━━ Records shown ━━

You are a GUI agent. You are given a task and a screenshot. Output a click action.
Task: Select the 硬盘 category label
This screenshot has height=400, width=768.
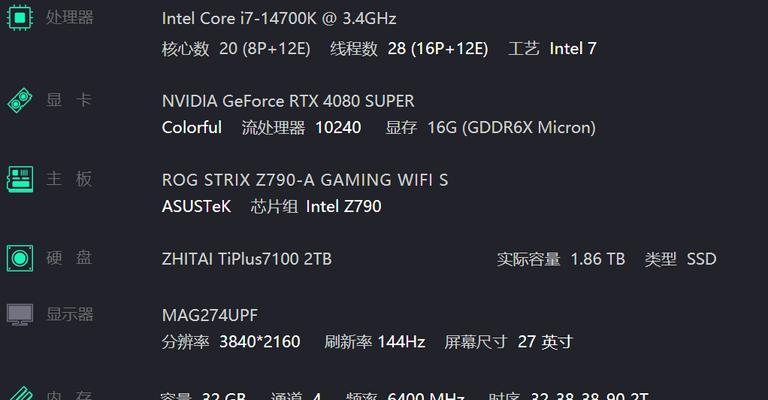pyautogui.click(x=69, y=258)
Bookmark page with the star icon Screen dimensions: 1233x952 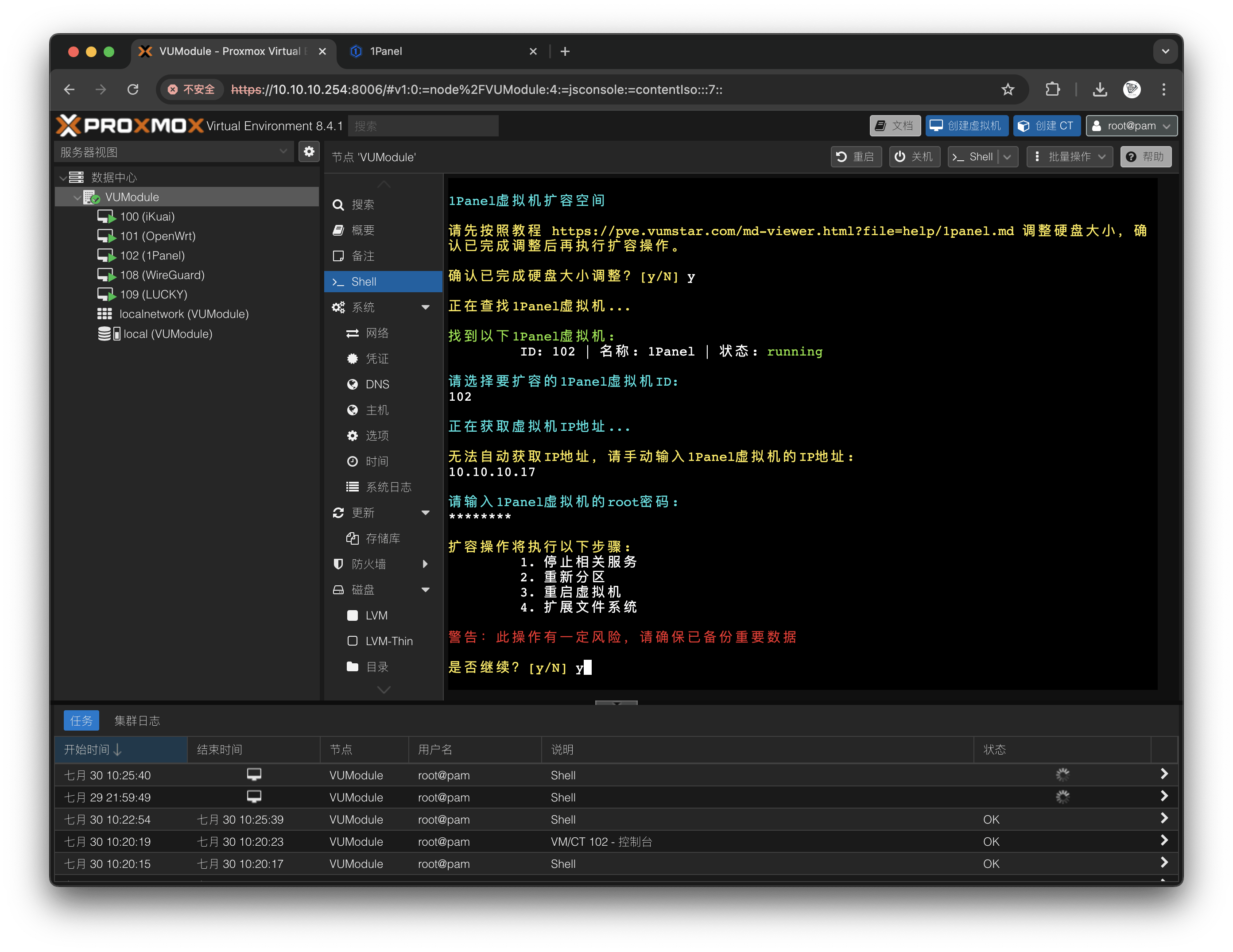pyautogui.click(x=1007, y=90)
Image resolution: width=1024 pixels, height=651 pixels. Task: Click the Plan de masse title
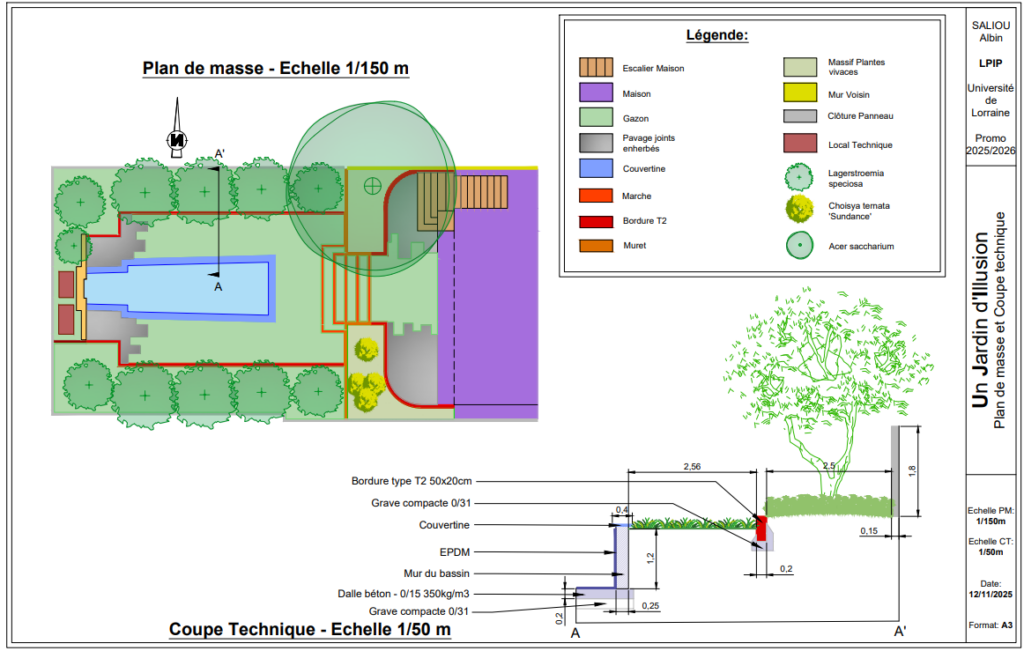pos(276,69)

━━━
━━ Records shown ━━

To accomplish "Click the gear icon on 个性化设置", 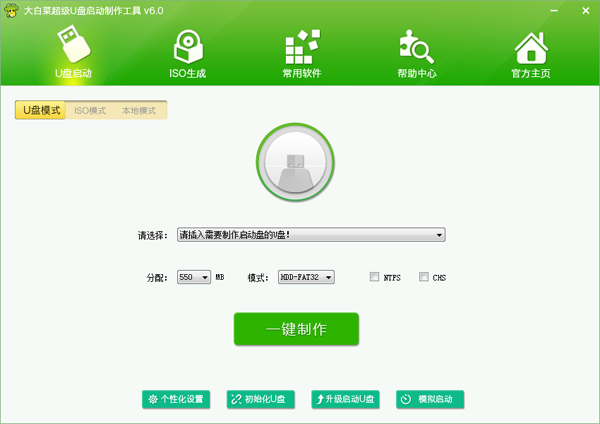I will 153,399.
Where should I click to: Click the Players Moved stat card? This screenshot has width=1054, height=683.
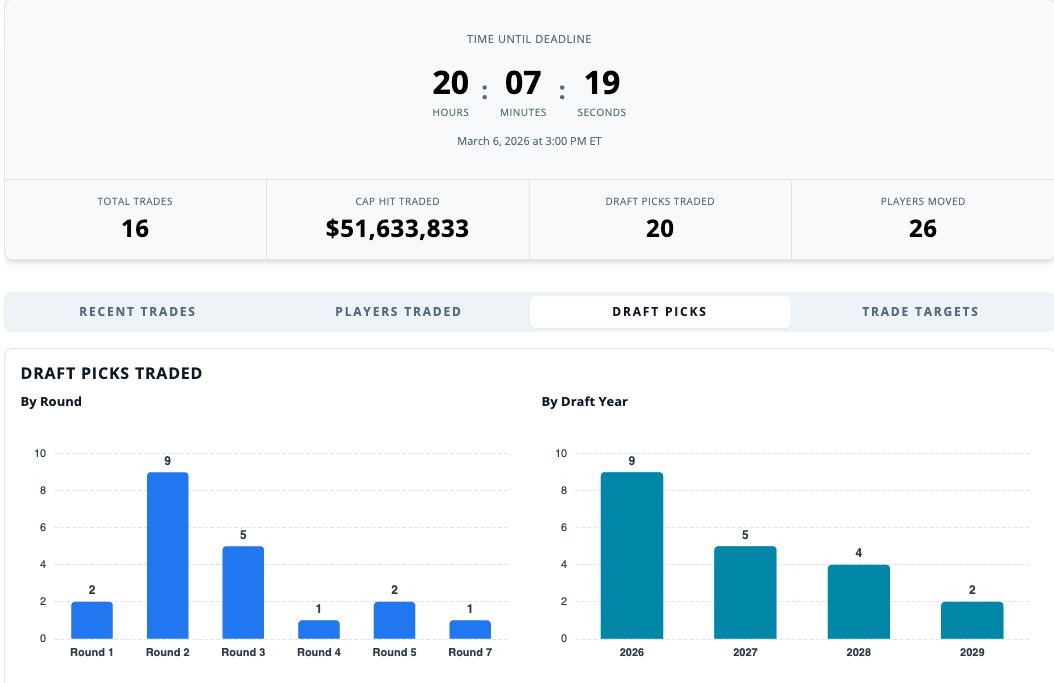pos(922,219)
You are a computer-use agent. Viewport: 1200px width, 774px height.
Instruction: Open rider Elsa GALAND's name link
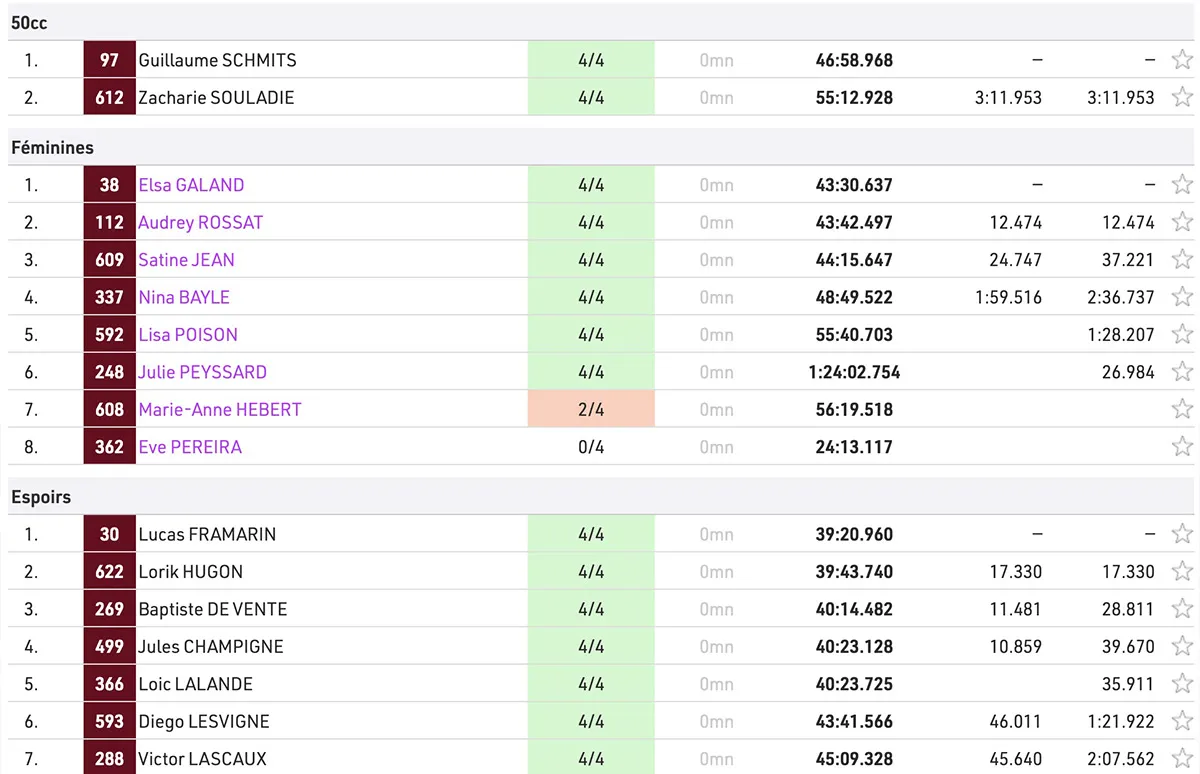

━━━

_Request_
Please rewrite the material starting at the line that contains "Where should I" and ending at the line that contains "Instruction: Open rider", replacing "stat card" with "stat tile" and leaving everything else unchanged. Omit the pictures from your answer.

_Result for this task_
Where should I click to: Click the Players Moved stat tile? This screenshot has width=1054, height=683.
pos(922,219)
You are a computer-use agent. Viewport: 1200px width, 774px height.
Instruction: Open rider Elsa GALAND's name link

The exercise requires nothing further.